Get all that up and running and I think you may be on to a winner.

Thanks to the excellent Wronging Rights blog for bring this to my attention. For more on this story click here.

Hope: Living & Loving with HIV in Jamaica

Hope Jamaica

This is a fantastic, touching, informative and humane multi-media website about living with HIV in Jamaica. It is produced by the Purlitzer Centre On Crisis Reporting and has picked up a couple of awards already. Focussing on a group of individuals living with HIV as well as those who work with them, the site contains photos and video, including interviews. However, the most compelling aspect of the site is the slideshows set to the poems of Kwame Dawes. Some are even set to music (by Kevin Simmods). Photos featured on the site are by Josh Cogan, video by Doug Gritzmacher, and the website is by Bluecadet.

All together a fantastic example of what you can do with multi-media to dissolve the distance between people, presenting individual lives along side policy facts.

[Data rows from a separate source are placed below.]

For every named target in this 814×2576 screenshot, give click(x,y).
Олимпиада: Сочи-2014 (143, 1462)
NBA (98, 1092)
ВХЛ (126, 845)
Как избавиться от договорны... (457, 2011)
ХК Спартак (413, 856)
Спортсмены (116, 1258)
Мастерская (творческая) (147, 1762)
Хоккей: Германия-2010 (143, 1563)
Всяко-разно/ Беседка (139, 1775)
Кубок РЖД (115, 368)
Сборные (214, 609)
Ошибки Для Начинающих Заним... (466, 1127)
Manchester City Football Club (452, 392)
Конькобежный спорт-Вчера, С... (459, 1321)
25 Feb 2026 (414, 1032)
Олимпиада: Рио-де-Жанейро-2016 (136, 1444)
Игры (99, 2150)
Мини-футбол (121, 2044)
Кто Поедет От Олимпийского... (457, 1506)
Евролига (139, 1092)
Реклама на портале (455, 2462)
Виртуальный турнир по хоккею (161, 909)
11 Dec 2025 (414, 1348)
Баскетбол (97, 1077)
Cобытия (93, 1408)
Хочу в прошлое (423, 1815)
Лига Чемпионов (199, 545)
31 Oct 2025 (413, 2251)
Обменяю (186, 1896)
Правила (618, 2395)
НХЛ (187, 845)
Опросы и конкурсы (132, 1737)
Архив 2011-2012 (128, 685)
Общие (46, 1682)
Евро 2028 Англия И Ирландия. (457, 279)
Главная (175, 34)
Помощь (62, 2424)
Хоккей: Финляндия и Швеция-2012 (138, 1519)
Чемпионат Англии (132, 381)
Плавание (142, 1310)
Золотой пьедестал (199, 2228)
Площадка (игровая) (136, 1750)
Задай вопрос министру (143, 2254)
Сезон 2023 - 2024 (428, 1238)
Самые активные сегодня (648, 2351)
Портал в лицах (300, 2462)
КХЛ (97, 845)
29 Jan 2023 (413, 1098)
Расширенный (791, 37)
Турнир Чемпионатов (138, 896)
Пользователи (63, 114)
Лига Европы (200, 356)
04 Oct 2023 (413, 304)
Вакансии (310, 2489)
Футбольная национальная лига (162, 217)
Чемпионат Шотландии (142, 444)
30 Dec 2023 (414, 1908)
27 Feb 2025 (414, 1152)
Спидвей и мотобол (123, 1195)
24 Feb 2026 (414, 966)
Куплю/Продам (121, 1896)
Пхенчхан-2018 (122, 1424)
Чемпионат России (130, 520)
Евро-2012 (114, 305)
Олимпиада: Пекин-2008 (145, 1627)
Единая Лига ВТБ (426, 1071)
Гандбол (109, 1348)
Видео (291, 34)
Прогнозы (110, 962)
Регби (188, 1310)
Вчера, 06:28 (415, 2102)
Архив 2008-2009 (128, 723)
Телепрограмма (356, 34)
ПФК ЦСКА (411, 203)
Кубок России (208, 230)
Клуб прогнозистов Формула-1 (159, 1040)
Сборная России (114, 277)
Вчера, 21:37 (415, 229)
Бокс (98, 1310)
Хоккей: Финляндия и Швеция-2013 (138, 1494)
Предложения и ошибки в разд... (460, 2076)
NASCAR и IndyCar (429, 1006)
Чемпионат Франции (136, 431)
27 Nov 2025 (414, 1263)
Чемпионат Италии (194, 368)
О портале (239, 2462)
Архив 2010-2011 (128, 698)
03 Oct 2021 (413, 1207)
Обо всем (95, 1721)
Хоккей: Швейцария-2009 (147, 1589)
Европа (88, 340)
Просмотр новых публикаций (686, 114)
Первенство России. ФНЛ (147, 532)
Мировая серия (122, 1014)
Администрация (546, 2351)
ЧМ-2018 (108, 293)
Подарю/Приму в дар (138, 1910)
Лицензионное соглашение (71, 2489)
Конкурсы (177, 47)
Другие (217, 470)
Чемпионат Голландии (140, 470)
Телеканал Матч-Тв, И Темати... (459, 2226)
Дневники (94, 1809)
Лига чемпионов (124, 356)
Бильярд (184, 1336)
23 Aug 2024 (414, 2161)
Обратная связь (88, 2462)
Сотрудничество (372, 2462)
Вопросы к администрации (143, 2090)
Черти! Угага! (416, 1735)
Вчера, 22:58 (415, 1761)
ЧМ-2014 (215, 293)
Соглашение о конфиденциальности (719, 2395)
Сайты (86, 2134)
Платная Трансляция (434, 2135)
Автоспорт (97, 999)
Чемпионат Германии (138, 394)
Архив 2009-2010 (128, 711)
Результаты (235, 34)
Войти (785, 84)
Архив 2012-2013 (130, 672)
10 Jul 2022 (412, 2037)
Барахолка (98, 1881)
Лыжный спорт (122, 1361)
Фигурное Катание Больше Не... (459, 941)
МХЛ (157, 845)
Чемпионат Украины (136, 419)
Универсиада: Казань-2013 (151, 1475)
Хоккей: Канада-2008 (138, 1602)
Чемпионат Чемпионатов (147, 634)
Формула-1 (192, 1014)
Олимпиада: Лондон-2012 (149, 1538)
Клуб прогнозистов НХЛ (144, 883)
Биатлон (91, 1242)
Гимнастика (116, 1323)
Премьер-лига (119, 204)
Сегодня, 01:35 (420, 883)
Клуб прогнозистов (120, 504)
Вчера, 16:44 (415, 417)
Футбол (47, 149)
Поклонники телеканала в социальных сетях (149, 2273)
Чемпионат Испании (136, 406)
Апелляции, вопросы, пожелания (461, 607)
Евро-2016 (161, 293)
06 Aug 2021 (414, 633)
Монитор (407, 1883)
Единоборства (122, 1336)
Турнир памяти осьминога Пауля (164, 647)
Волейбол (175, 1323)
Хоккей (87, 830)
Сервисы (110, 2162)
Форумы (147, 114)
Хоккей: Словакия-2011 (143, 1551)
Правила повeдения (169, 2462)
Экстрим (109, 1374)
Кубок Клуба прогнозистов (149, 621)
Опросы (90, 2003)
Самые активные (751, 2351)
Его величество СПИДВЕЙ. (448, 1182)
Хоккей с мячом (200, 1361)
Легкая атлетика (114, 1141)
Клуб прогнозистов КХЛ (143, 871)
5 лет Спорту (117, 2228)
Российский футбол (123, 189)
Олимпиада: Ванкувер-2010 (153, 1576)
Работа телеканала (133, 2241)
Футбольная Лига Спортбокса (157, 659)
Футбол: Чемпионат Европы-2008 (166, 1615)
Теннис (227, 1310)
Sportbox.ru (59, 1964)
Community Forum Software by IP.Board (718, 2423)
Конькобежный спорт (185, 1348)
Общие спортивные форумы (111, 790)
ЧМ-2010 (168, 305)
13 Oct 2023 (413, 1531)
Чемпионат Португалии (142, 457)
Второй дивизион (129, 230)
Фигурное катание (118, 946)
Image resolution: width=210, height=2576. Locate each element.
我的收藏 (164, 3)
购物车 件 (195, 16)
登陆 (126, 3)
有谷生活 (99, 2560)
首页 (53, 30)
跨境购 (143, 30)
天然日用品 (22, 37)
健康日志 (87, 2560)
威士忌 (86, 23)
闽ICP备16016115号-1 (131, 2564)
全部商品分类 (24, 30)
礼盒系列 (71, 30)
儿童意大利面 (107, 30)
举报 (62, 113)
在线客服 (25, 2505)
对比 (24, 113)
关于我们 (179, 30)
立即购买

The Uses of Photography – Daniel Hernandez-Salazar

An interesting post on the Politics, Theory & Photography blog that looks at how the photographic piece ‘Esclarecimiento‘ (‘Clarification’) by Guatemalan photographer Daniel Hernandez-Salazar has be used and appropriated in social activism.  From the polyptch’s use on the cover of the Catholic Church’s report for the recovery of historical memory (marking the violations of the civil war), to street protests, and the use of one of the photos (‘Para que Todos lo sepan‘ – ‘So That All Shall Know’) on street posters and at other locations of violence worldwide.

What strikes me most is that a piece of photographic art was used on the report cover. I can’t say I have seen this done much. Usually, we get a photo-journalistic / documentary style image plonked on the cover, which is quickly forgotten and has no further use. Yet the photos by Daniel Hernandez-Salazar appear to have become quite symbolic, been appropriated for other causes and gained longevity. Photo-journalistic images have dominated human rights campaigning, with their ‘witnessing‘ style, and there is no denying their usefulness. However, horses for courses, they are used far too frequently when other styles would be more appropriate. They are also often used without much thought – scattered amongst the pages of a report to break up the text to make it easier on the eye. Again, we need to go back to what we are trying to communicate, and use the most appropriate tools for this. More though, more resources.